= WHAT TO WORK ON =
Your answer must be a word-for-word copy of the listing below, minus its pictures.

= DATA FOR PROCESSING =
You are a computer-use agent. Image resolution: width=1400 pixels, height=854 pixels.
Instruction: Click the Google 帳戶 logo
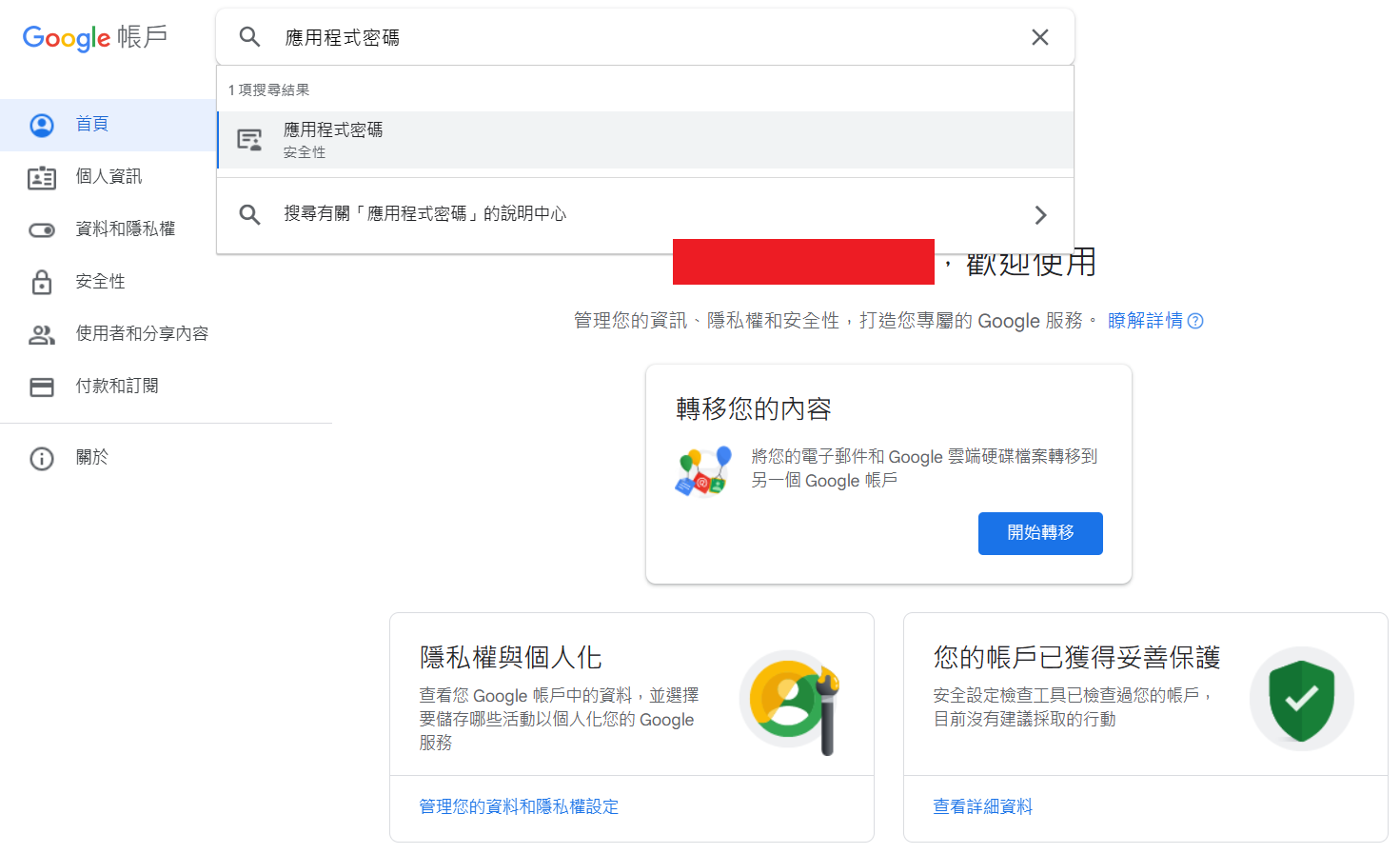click(95, 38)
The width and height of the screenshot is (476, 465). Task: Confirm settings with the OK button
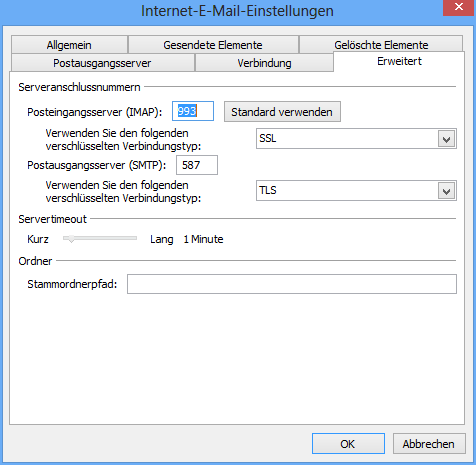coord(348,444)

= RESPONSE BELOW =
You are a computer-use agent. Image resolution: width=1400 pixels, height=854 pixels.
Instruction: Click the Google 帳戶 logo
click(95, 38)
The width and height of the screenshot is (476, 465). Task: Confirm settings with the OK button
coord(348,444)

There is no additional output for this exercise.